For reference, here is what I have for Mergesort:
Code:
void mergeSort(short * nums, int size)
{
if (size == 0 || size == 1)
return;
short * lnums;
short * rnums;
if (size <= STACKLIMIT_MERGE)
{
lnums = static_cast<short *>(alloca((size/2) * sizeof(short)));
rnums = static_cast<short *>(alloca((size - size/2) * sizeof(short)));
}
else
{
lnums = new short[size/2];
rnums = new short[size - size/2];
}
for (int i = 0; i < size/2; i++)
{
lnums[i] = nums[i];
rnums[i] = nums[size/2 + i];
}
if (size % 2 != 0)
rnums[size - size/2 - 1] = nums[size - 1];
mergeSort(lnums, size/2);
mergeSort(rnums, size - size/2);
int lindex = 0, rindex = 0;
for (int i = 0; i < size; i++)
{
if ((rindex != size - size/2) && (lindex == size/2 || rnums[rindex] < lnums[lindex]))
{
nums[i] = rnums[rindex];
rindex++;
}
else
{
nums[i] = lnums[lindex];
lindex++;
}
}
if (size > STACKLIMIT_MERGE)
{
delete [] lnums;
delete [] rnums;
}
}
In order to speed up this sort, I try to avoid using heap memory as much as possible and use stack allocations instead. STACKLIMIT_MERGE is an upper bound (determined experimentally) on the number of shorts for which I can use dynamic stack allocation (via alloca) and complete the mergesort without incurring a stack overflow exception.
Finally, my heapsort is as follows:
Code:
void heapify(short * nums, int size) //max heap
{
int last = (int)(ceil((log((double)(size + 1)) / log((double)2))));
last = (int)(pow((float)2, last - 1) - 2);
for (int i = last; i >= 0; i--)
{
int j = i;
int k = ((2 * j + 2) < size) ?
((nums[2 * j + 1] > nums[2 * j + 2]) ? (2 * j + 1) : (2 * j + 2)) :
(((2 * j + 1) < size) ? (2 * j + 1) : -1);
if (k == -1)
continue;
while (nums[k] > nums[j])
{
short swp = nums[k];
nums[k] = nums[j];
nums[j] = swp;
j = k;
k = ((2 * k + 2) < size) ?
((nums[2 * k + 1] > nums[2 * k + 2]) ? (2 * k + 1) : (2 * k + 2)) :
(((2 * k + 1) < size) ? (2 * k + 1) : -1);
if (k == -1)
break;
}
}
}
void heapSort(short * nums, int size)
{
heapify(nums, size);
int index = size - 1;
while (index >= 0)
{
short root = nums[0];
nums[0] = nums[index--];
nums[index + 1] = root; //Critical step
if (index <= 0)
continue;
int j = 0;
int k = (index == 1) || (nums[1] > nums[2]) ? 1 : 2;
while (nums[k] > nums[j]) //rebuild the heap
{
short swp = nums[k];
nums[k] = nums[j];
nums[j] = swp;
j = k;
k = ((2 * k + 2) <= index) ?
((nums[2 * k + 1] > nums[2 * k + 2]) ? (2 * k + 1) : (2 * k + 2)) :
(((2 * k + 1) <= index) ? (2 * k + 1) : -1);
if (k == -1)
break;
}
}
}
My overall concern is to find out why the Quicksort is scaling worse than Mergesort and Heapsort.

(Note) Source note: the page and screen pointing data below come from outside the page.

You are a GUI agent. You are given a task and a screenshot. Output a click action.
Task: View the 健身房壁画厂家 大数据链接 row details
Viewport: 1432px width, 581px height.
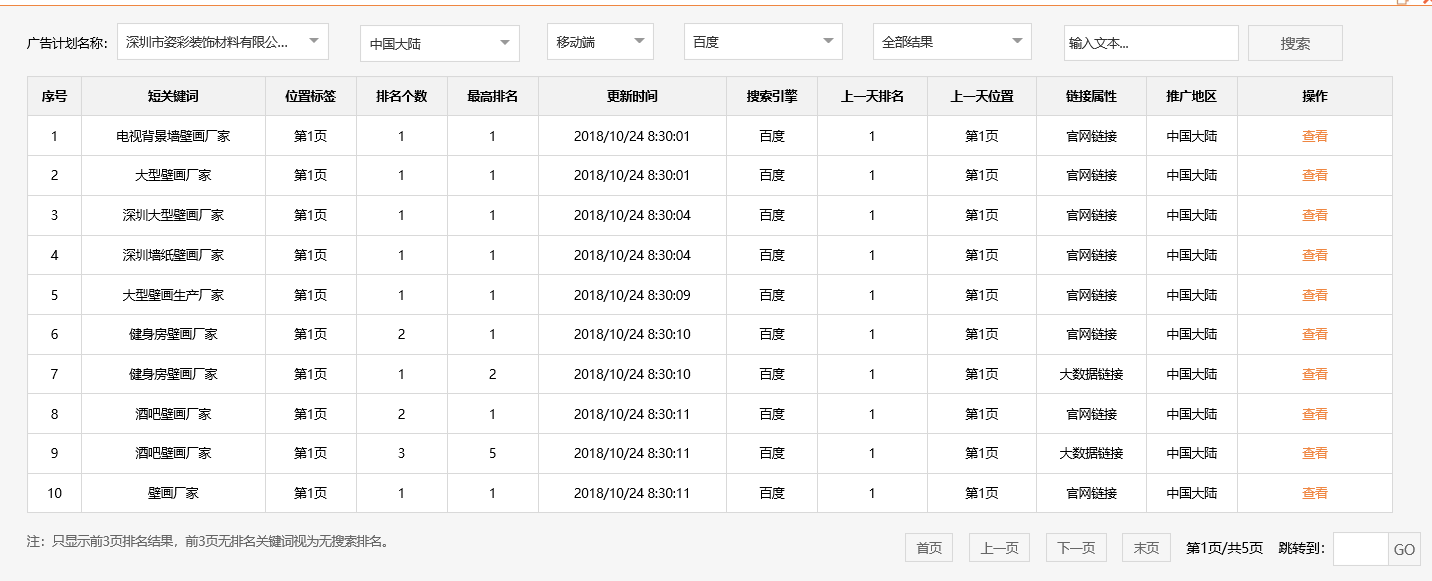click(x=1315, y=373)
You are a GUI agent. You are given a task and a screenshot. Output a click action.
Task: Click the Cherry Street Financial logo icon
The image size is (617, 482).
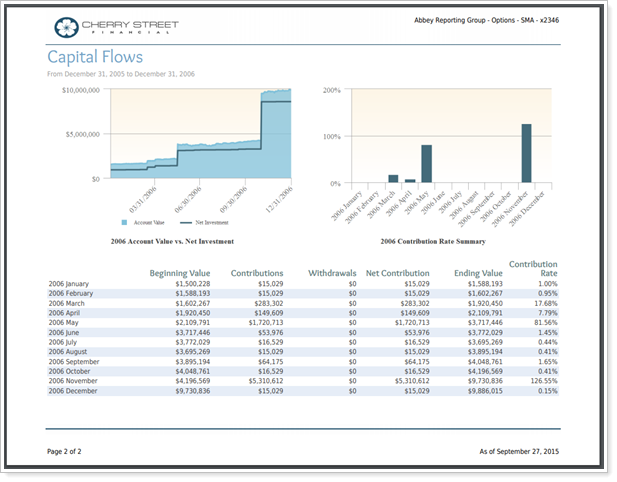point(64,26)
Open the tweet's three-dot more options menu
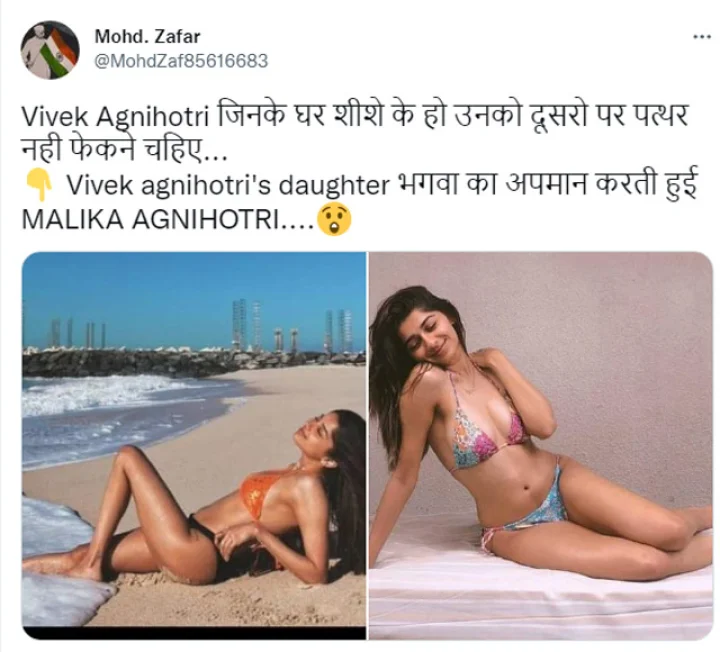This screenshot has width=720, height=652. (701, 38)
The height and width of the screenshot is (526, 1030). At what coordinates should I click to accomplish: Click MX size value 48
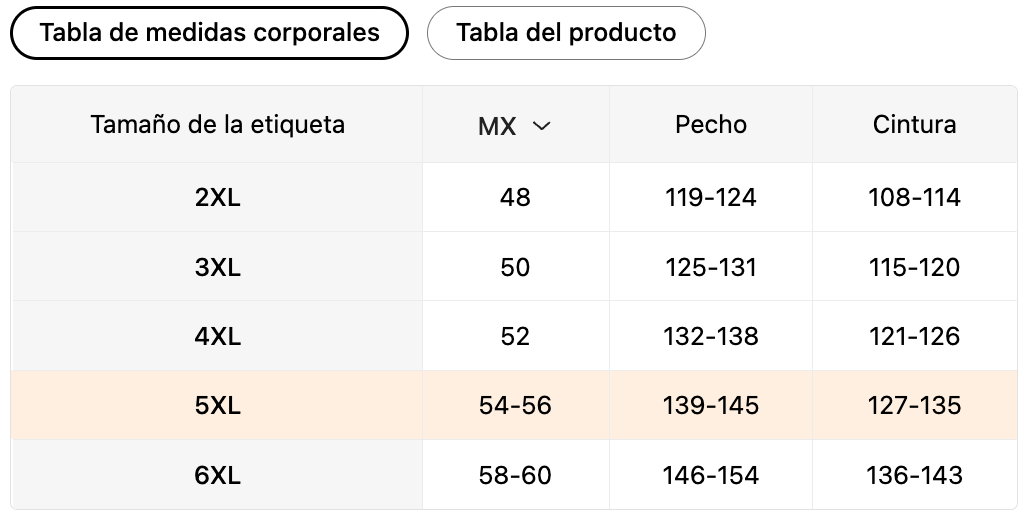(515, 198)
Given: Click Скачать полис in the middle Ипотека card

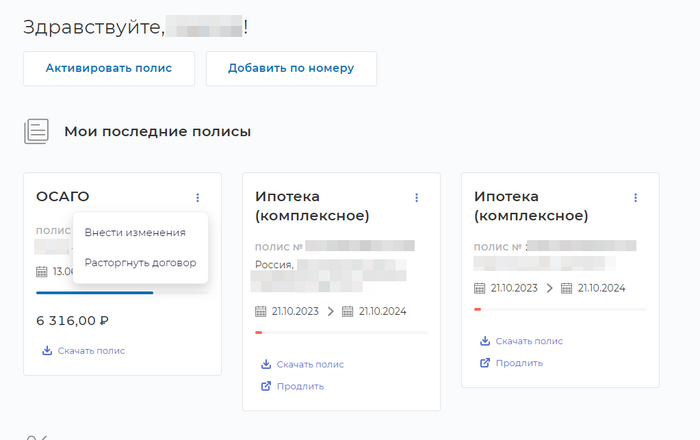Looking at the screenshot, I should [x=310, y=365].
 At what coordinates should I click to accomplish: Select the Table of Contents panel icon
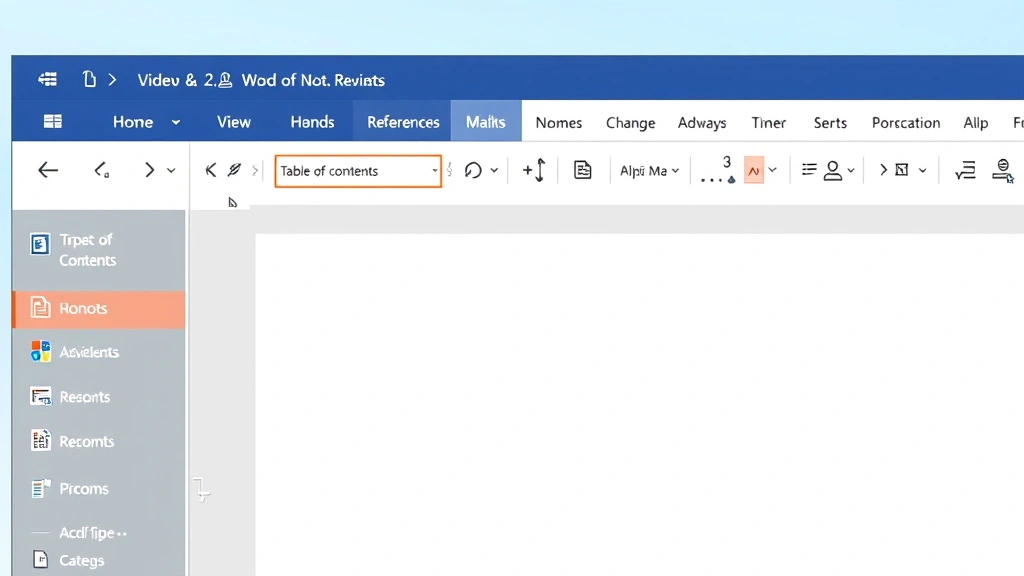point(40,243)
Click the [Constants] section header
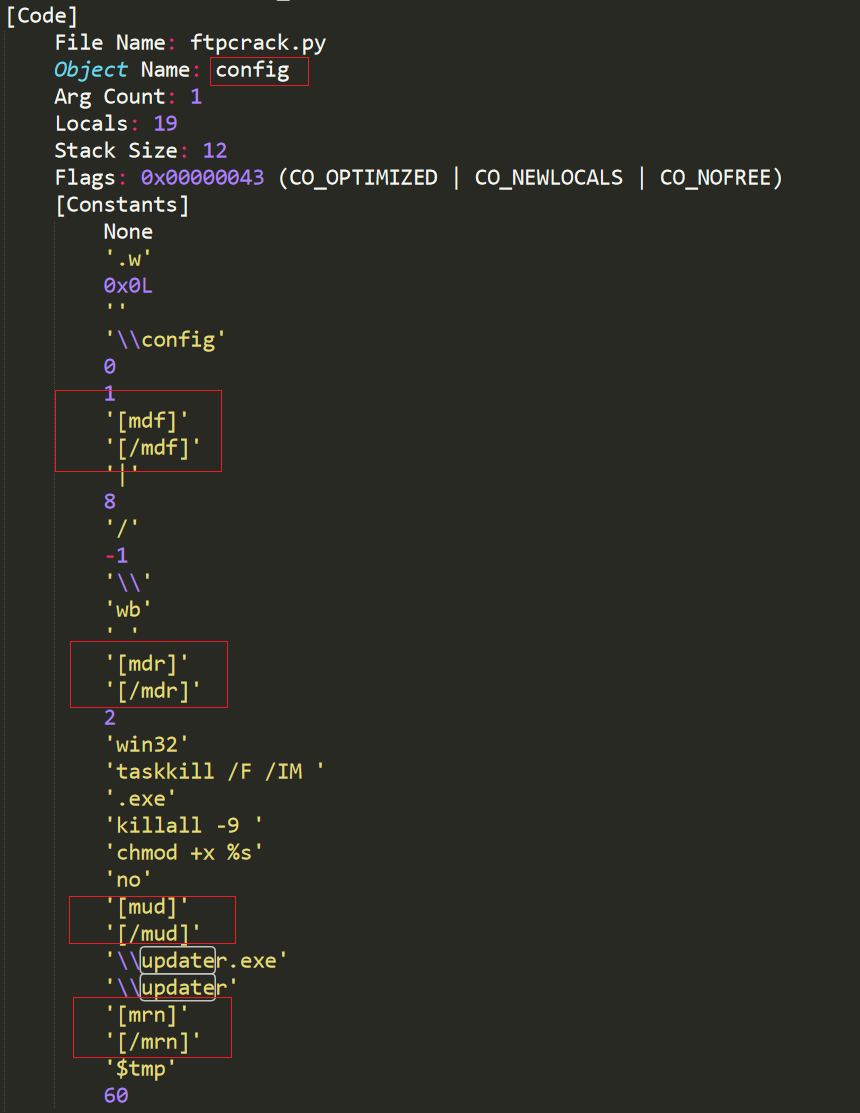This screenshot has height=1113, width=860. [x=122, y=204]
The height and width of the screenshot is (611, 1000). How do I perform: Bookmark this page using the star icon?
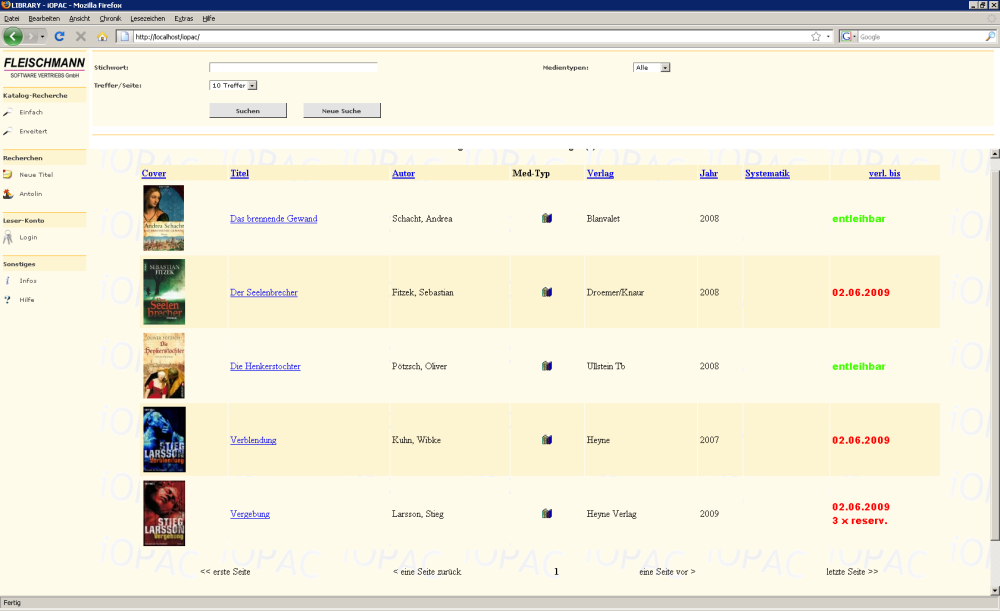pos(816,36)
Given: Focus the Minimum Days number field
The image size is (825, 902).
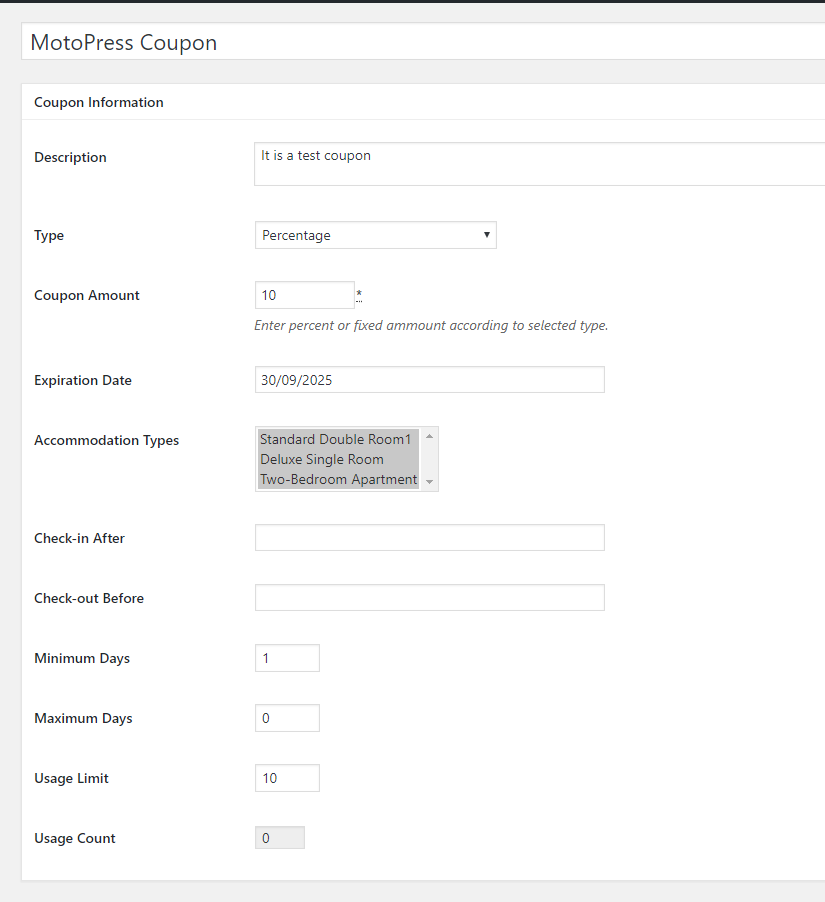Looking at the screenshot, I should coord(287,658).
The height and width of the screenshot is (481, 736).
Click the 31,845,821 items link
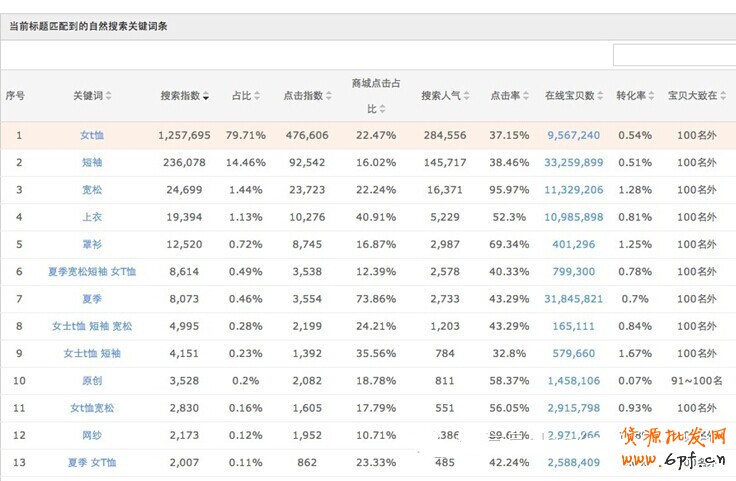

Here are some numbers for reference:
1 million elements - H: 0.641s, M: 0.625s, Q: 0.360s
10 million elements - H: 10.610s, M: 7.172s, Q: 5.922s
20 million elements - H: 24.188s, M: 14.765s, Q: 16.875s
50 million elements - H: 72.812s, M: 38.250s, Q: 78.313s
I'm running on Windows XP SP2, 2GB RAM, Intel x86 Centrino Duo (2 x 1.60 GHz), 120GB disk space (20GB free). I realize much of this info might be irrelevant.
Any insight into my issue would be much appreciated.